→ **EXERCISE INSTRUCTIONS**
List every line in the records below that contains the word "width".

-- Begin LISTED RECORDS --

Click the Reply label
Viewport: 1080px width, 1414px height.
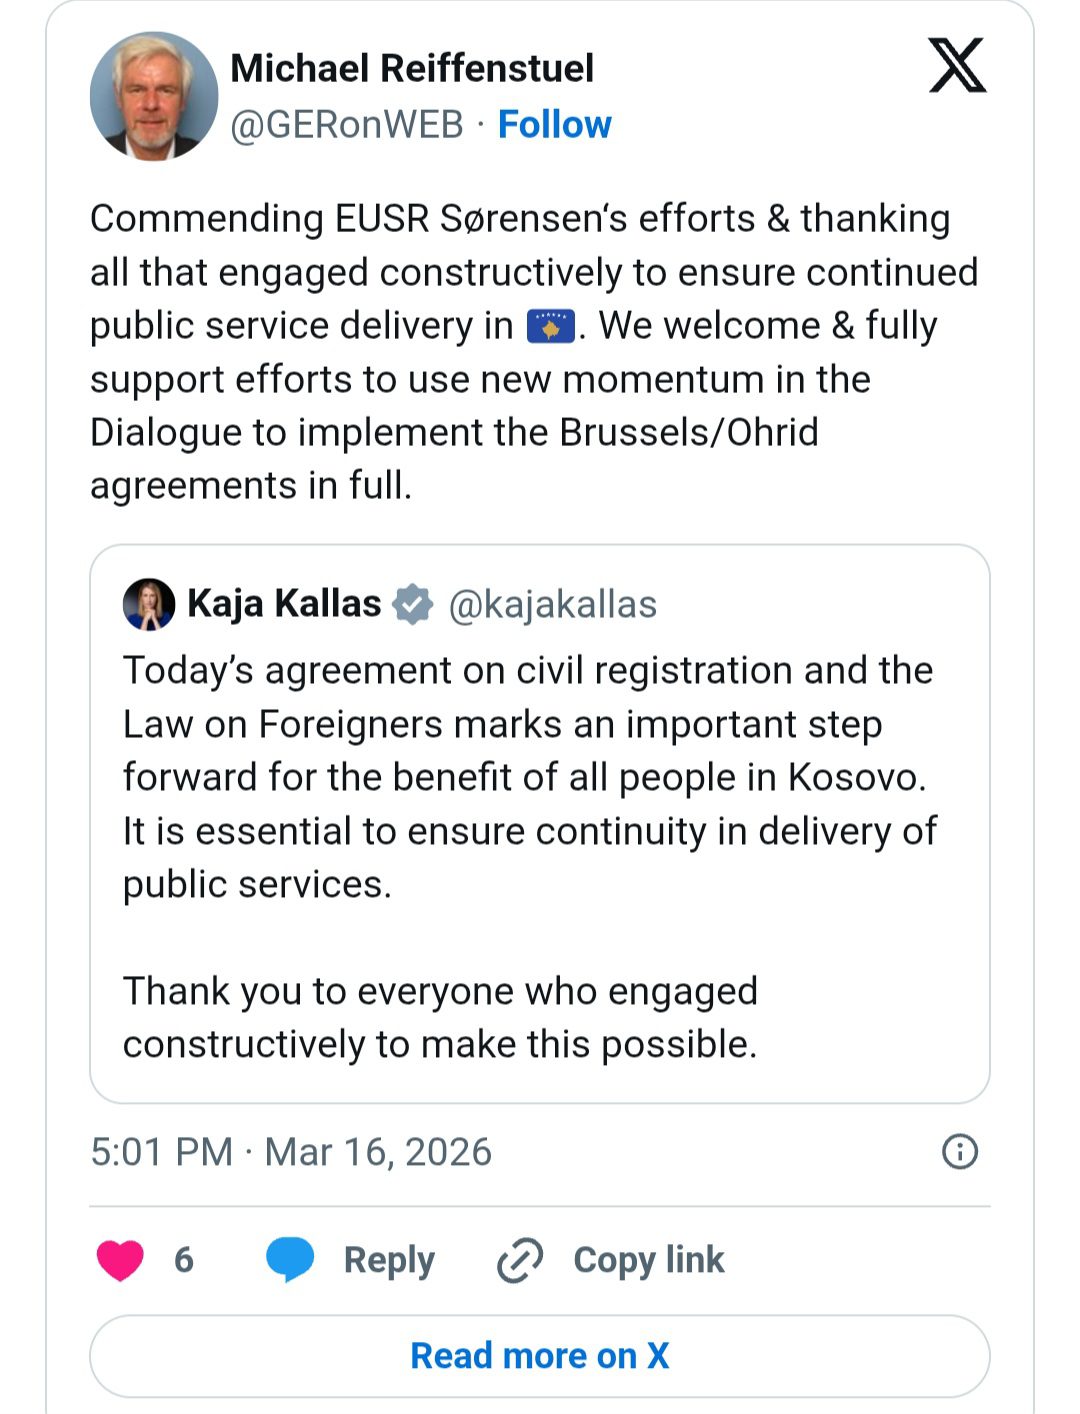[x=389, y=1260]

-- End LISTED RECORDS --
-- Begin LISTED RECORDS --

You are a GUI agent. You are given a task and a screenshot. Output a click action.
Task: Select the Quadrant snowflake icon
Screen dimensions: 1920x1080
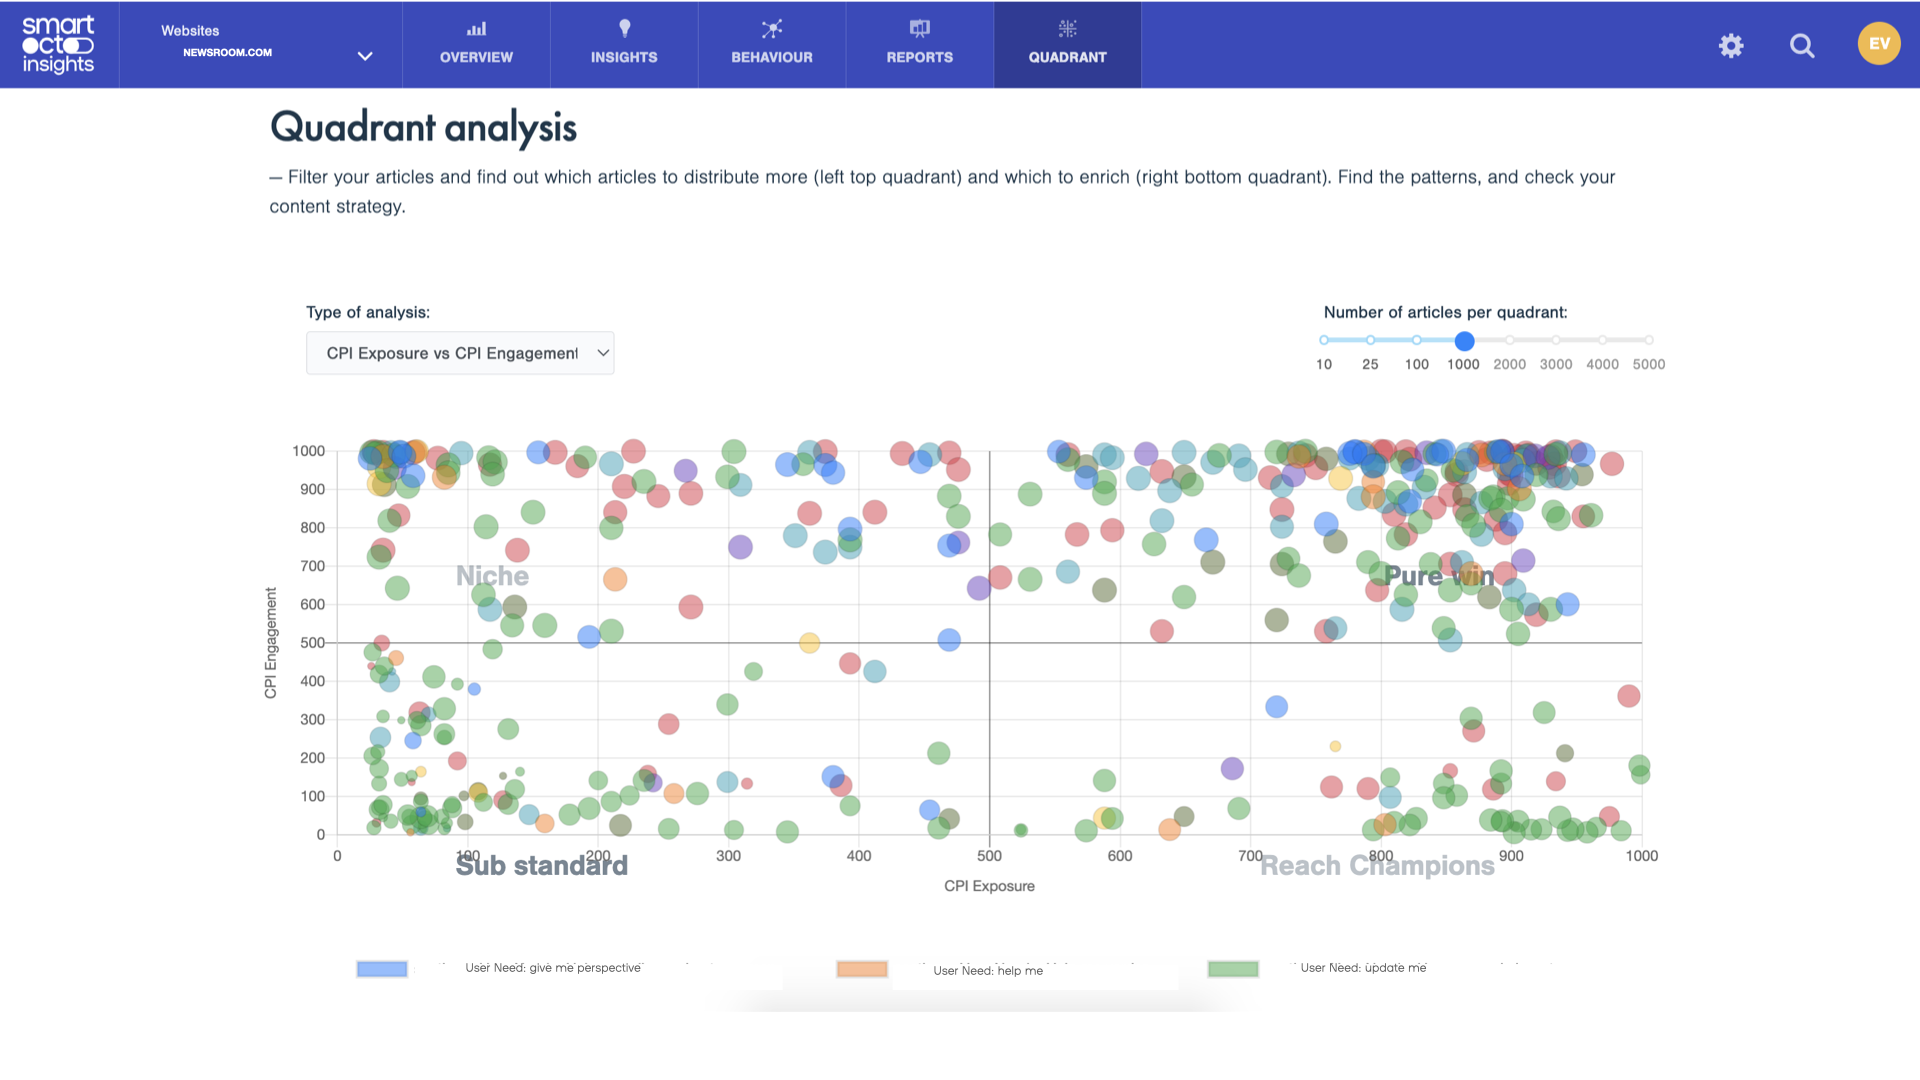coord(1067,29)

-- End LISTED RECORDS --

→ **ANSWER IN FULL**
Viewport: 1080px width, 1414px height.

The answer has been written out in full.